EXCERPTED PASSAGE.

The pub group JD Wetherspoon will reopen another wave of pubs in England on 26 April, along with venues in Scotland and Wales, as the easing of Covid-19 lockdown restrictions continues.

The 44 English pubs scheduled to reopen on that date are mostly venues with smaller outdoor areas, in some cases patios that are able to seat only between 20 and 30 customers.

Related: ‘We’ve never been so busy’: England’s beer gardens on their first week since reopening

The pubs to open on 26 April are in London, as well as in Guildford, Ilkeston, Lincoln, Morecambe, Camborne, Driffield, Nottingham and Reading, adding to the 394 venues that reopened on 12 April when outdoor hospitality was permitted.

Unlike Wetherspoon’s larger venues, such as the Fox on the Hill in Denmark Hill, south London, which can seat more than 800 customers, these 44 smaller venues were not a priority for reopening earlier in April.

ASSIGNMENT.
In the article on the pub reopenings, how many English Wetherspoon pubs are scheduled to reopen on 26 April? The records that come next have no connection to the pub reopening article.

(Stored items)
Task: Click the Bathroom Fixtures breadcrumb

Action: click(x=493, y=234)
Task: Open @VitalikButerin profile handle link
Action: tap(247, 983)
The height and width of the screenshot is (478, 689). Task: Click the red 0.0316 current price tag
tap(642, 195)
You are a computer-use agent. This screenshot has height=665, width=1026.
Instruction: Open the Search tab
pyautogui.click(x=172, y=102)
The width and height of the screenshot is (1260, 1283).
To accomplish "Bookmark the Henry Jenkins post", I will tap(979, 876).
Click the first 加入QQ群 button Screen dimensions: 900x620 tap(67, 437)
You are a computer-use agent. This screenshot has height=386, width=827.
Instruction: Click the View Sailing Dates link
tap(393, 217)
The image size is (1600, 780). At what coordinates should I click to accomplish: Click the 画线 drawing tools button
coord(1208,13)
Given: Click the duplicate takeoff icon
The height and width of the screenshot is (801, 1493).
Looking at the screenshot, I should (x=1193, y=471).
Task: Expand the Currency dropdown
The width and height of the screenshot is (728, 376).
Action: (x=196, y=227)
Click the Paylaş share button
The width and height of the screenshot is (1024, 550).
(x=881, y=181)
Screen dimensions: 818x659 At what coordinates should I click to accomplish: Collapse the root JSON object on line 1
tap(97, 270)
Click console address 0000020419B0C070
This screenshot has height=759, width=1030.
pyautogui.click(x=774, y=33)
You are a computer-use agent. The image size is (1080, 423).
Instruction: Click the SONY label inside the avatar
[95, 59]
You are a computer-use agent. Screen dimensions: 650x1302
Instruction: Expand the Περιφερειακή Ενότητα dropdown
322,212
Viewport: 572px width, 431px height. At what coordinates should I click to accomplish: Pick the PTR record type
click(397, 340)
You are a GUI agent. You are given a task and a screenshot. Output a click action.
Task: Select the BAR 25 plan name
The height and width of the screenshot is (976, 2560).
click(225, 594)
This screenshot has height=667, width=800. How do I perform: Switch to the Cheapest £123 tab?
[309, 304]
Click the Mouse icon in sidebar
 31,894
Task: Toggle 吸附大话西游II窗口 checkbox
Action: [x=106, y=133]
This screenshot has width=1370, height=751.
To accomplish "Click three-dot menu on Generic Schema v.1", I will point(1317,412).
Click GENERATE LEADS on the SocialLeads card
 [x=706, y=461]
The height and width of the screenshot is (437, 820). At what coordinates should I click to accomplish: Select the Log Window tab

SOLVED EXERCISE.
44